If abnormal intraocular pressures are detected, further tests may be needed for diagnostic confirmation. These tests may include ophthalmoscopy, visual field examination, and pachymetry.

• Gonioscopy. Gonioscopy is a diagnostic technique used to examine the space between the iris and the cornea, at the level of the anatomical angle, where the aqueous humor outflow channels are present. The ophthalmologist is not able to see the drainage angle by looking directly at the front of the eye, but can use a mirror lens. This test is important to determine if the drainage angles are open, reduced or closed and to rule out other conditions that could cause high eye pressure.
• Ophthalmoscopy . The ophthalmologist examines the structures present in the back of the eye (ocular fundus). The ophthalmoscope is an instrument that projects a beam of light onto the retina, through the pupil and provides detailed information on the internal ocular structures, with particular attention to the optic nerve.
• Examinations of the visual field. A visual field test checks peripheral (or lateral) vision and allows the exclusion of visual field defects (another sign of glaucoma).
• Pachymetry. Corneal thickness may influence the accuracy of ocular pressure values ​​encountered during tonometric measurements. A thin cornea can give false low pressure readings, while a thick cornea can give an incorrect result compatible with hypertension. During the procedure, a probe, called a pachymeter, is gently placed on the cornea to measure its thickness.

Treatment

Depending on the individual case and the extent of the disorder, the ophthalmologist may decide not to start therapy immediately, merely monitoring eye pressure through regularly scheduled tests: variations that do not affect vision may not require treatment, to unless the patient is at risk for glaucoma. In other cases, the doctor may decide to prescribe one or more drugs to reduce ocular hypertension.
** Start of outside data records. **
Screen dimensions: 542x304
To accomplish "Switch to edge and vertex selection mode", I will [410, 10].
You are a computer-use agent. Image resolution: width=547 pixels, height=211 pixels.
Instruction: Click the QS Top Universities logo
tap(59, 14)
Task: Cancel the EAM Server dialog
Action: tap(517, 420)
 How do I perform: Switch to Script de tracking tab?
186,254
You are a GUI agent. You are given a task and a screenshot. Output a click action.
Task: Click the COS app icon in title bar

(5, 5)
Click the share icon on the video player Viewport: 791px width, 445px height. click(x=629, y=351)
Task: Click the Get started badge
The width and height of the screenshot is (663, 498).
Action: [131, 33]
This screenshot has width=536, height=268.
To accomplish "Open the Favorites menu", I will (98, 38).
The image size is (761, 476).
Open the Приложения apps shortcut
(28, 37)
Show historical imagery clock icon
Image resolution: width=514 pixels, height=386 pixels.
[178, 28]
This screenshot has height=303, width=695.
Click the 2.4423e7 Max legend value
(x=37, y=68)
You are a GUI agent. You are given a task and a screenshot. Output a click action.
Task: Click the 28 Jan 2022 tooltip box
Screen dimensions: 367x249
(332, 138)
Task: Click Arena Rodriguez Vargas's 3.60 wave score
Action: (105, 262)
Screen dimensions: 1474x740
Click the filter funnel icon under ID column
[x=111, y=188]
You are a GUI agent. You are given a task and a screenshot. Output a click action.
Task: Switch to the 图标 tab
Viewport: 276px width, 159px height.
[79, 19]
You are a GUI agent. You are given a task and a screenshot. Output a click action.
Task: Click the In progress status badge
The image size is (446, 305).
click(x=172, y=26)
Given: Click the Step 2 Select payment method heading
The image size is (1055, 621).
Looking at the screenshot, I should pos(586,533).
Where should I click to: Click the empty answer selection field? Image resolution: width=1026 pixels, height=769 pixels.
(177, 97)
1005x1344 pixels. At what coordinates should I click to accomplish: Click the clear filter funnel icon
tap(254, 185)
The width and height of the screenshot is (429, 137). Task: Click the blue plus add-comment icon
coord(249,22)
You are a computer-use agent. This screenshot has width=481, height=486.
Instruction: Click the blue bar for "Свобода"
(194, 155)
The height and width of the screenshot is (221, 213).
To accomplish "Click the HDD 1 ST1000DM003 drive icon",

Topical therapy is often the first line of treatment to achieve blood pressure reduction. Using eye drops can improve the condition, but to be effective it is important to follow the prescribed regimen. Adherence to the indicated treatment, in fact, can represent a problem for people with ocular hypertension, often asymptomatic. For this reason it is important to be aware that the lack of therapeutic intervention could lead to a further increase in intraocular pressure, which in turn can induce damage to the optic nerve and permanent loss of vision. The ophthalmologist, in general, to define the effectiveness of the treatment plan in treatment, plans a visit over several weeks to measure the parameter again. Lowering eye pressure, either by using eye drops or surgery, can prevent the progression of glaucoma.